### WHAT YOU ARE ASKED TO DO
Word for word, reproduce all entries below, leaving every picture out.

(TASK DATA Opens)

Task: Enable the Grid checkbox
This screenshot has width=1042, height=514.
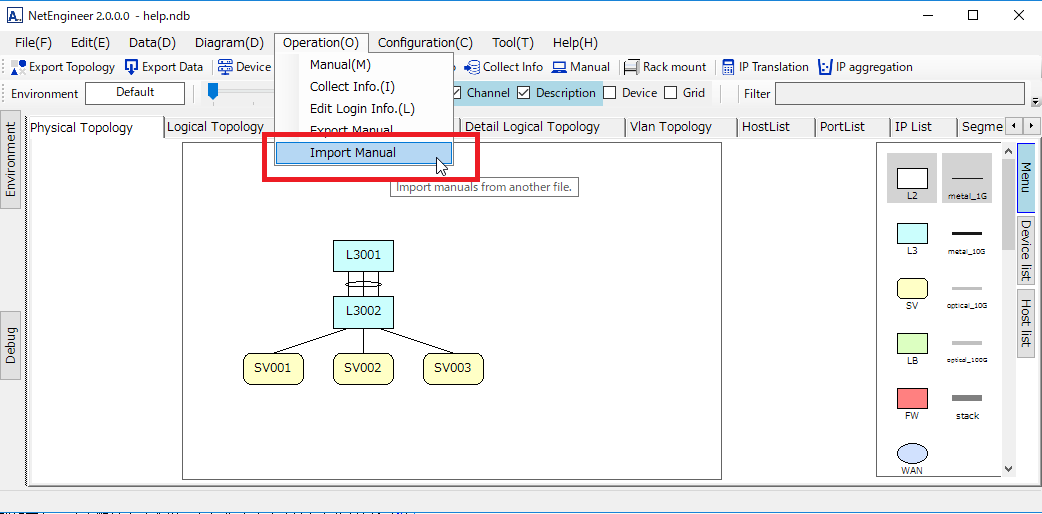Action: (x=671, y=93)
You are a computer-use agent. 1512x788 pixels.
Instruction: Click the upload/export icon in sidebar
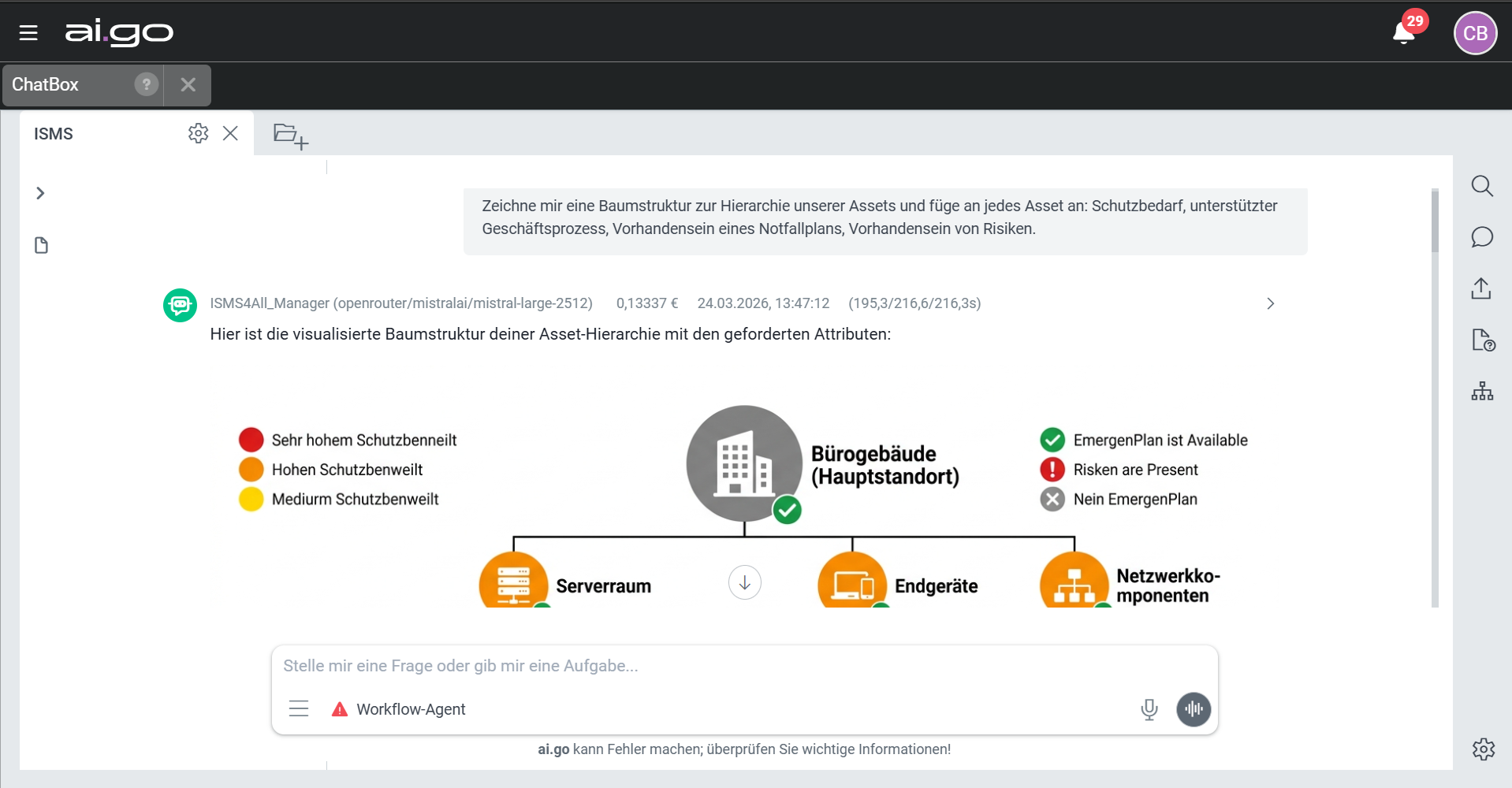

(TASK DATA Closes)

### REPLY TO THE EXERCISE
Task: Enable the Grid checkbox
This screenshot has width=1042, height=514.
Action: (x=671, y=93)
You are a computer-use agent. 1512x788 pixels.
Instruction: Click the upload/export icon in sidebar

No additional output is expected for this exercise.